= Isaac Craig =

Isaac Craig (1742–1826) was a Pittsburgh businessman and politician in the early days of western Pennsylvania settlement.

==Life==
Craig was born in County Down in Ireland of Protestant parents, and was fortunate enough to be apprenticed as a carpenter. After completing his apprenticeship, he became a journeyman carpenter and from his earnings was able to pay for his passage to Philadelphia. He prospered as a carpenter in Philadelphia, and at a young age became a master carpenter and a member of the Carpenters Company.

During the American Revolution, he served first in the navy and later in the infantry. He was with General George Washington at the crossing of the Delaware River and in the Battle of Trenton. In 1782, he was promoted to the rank of major.
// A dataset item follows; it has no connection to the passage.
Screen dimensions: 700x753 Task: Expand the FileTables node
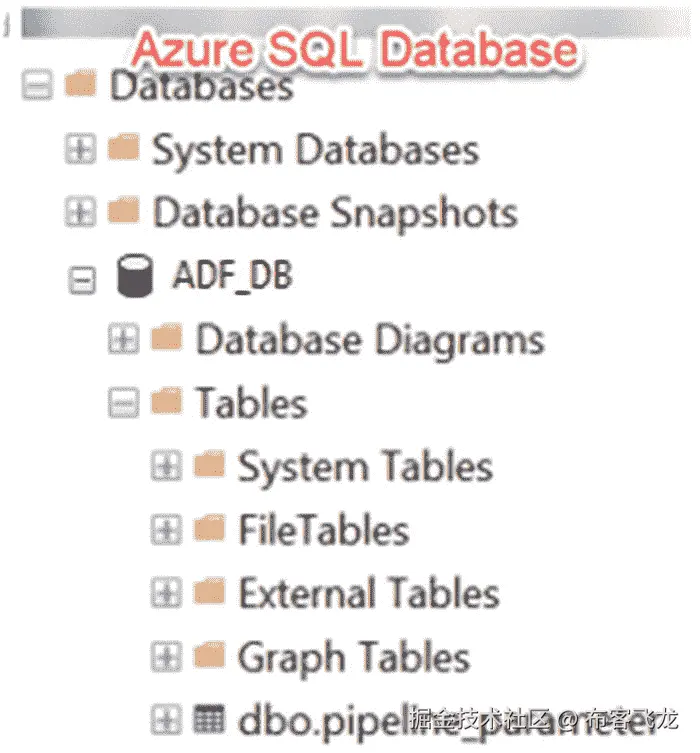tap(165, 530)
He purchased land in western Pennsylvania while still in Philadelphia, and eventually went to live in Pittsburgh. In 1785, Craig married Amelia Neville in Pittsburgh, daughter of Virginian General John Neville. She survived him by more than two decades. The couple's thirteen children, ten of whom survived past infancy, included newspaper editor Neville B. Craig and Army officer Henry Knox Craig. Craig was elected to the American Philosophical Society in 1787.

==Chief Burgess==
Craig was elected and served as Chief Burgess of Borough of Pittsburgh as a Federalist
 from 1802 to 1803. He died in 1826 in Montour, Pennsylvania.